(What to produce)
Go through the data below and return each line where the string "sidebar" occurs.

* * * * *

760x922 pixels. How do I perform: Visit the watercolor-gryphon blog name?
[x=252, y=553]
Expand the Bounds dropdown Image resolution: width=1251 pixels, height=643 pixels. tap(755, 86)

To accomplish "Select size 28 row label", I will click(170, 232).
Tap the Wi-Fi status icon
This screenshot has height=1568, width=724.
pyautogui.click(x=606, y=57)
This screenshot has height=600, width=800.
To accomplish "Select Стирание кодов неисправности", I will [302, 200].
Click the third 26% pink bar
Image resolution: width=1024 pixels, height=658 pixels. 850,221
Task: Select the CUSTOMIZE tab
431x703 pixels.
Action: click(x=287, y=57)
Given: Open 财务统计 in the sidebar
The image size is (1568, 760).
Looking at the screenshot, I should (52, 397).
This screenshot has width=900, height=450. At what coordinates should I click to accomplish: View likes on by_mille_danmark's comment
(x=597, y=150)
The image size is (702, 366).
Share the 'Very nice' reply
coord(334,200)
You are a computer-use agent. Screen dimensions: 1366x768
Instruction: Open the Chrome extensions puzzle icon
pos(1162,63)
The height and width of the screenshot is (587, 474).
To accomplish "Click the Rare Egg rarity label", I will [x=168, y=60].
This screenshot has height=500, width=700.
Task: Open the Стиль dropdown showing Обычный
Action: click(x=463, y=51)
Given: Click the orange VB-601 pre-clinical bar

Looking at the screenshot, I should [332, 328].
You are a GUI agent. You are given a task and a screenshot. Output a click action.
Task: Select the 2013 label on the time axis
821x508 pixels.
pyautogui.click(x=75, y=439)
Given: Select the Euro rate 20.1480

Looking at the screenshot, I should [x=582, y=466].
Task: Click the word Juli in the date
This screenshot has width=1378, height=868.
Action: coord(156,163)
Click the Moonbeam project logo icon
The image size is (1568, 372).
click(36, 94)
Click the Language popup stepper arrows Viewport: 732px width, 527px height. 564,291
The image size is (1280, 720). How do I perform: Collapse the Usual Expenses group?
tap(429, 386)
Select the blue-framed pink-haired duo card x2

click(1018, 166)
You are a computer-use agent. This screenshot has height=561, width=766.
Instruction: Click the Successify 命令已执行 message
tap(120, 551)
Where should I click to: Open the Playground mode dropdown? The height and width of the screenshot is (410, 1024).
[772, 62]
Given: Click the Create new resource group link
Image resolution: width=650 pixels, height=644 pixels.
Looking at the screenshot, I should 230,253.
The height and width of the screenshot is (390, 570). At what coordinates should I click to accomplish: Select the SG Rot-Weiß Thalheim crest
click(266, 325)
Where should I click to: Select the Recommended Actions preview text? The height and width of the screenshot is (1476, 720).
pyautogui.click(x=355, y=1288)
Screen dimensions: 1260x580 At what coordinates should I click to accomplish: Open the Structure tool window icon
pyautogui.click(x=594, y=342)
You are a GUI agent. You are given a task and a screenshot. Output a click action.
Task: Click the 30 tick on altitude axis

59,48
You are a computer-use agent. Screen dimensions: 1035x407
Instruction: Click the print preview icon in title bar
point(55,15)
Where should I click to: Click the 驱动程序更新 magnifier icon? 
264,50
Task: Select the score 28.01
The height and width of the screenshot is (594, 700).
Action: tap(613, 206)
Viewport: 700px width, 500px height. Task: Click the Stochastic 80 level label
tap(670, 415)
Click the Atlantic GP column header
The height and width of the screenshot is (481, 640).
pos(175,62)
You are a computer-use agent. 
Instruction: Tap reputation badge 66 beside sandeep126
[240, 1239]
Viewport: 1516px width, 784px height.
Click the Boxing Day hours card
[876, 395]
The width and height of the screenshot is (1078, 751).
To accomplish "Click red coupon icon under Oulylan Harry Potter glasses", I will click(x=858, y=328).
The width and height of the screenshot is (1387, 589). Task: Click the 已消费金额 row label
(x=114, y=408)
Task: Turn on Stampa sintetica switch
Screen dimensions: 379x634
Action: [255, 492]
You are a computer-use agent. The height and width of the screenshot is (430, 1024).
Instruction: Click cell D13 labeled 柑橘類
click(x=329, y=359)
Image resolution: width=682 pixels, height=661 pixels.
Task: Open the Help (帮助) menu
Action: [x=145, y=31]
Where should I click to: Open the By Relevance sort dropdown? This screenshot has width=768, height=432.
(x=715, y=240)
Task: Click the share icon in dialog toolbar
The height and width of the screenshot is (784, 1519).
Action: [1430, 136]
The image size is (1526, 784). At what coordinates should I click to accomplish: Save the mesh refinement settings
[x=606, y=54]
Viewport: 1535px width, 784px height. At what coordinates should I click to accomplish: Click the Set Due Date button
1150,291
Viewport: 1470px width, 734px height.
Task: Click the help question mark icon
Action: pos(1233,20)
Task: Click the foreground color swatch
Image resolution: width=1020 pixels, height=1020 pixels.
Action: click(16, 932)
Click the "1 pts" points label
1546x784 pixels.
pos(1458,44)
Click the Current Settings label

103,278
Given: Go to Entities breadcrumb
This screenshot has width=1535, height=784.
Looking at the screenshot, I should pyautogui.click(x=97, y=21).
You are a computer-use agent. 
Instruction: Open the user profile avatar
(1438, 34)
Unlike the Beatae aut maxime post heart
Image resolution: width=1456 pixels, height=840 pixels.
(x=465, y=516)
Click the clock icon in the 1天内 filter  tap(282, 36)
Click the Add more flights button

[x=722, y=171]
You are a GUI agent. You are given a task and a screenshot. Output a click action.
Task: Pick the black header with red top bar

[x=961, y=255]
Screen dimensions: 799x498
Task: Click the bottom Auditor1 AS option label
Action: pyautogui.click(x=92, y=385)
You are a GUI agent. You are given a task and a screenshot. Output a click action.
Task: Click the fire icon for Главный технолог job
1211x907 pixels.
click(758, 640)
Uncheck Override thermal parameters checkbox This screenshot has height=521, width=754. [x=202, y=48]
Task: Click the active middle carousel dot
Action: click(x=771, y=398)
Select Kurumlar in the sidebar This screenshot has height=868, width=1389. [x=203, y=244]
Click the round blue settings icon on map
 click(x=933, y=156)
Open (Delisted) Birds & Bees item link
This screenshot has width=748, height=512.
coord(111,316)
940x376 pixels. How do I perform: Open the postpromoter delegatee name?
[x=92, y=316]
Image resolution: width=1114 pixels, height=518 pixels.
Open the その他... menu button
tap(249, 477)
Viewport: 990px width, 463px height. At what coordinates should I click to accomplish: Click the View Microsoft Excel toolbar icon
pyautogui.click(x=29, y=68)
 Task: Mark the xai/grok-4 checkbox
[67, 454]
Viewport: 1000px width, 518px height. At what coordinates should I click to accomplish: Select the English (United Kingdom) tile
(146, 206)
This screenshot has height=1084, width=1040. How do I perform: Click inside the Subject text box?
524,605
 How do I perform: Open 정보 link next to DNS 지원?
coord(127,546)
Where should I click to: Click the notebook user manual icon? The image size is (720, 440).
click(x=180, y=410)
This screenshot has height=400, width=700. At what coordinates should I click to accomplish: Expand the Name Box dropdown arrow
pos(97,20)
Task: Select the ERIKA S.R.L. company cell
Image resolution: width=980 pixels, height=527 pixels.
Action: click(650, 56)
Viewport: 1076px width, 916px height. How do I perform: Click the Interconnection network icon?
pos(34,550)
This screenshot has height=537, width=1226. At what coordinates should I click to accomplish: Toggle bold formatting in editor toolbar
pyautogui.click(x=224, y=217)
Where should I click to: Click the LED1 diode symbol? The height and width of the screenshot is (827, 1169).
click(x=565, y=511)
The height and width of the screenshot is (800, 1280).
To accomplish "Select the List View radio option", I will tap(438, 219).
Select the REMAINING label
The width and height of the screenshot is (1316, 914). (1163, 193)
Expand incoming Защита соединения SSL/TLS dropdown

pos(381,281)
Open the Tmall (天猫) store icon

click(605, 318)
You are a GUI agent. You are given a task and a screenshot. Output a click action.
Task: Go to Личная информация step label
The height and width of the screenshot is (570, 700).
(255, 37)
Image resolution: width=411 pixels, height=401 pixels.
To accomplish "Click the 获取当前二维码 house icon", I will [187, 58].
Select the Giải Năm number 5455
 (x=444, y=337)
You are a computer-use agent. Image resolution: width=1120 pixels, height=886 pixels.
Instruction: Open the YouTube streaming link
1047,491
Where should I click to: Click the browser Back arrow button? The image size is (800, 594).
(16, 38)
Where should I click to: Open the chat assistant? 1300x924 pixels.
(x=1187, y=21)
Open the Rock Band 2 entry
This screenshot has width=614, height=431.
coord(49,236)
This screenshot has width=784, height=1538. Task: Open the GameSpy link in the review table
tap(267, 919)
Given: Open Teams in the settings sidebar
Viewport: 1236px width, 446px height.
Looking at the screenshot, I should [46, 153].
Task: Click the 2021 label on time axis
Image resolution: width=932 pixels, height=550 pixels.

* * * * *

(Written response)
Given: Open 财务统计 in the sidebar
Select Kurumlar in the sidebar This screenshot has height=868, width=1389. [x=203, y=244]
Given: Open Teams in the settings sidebar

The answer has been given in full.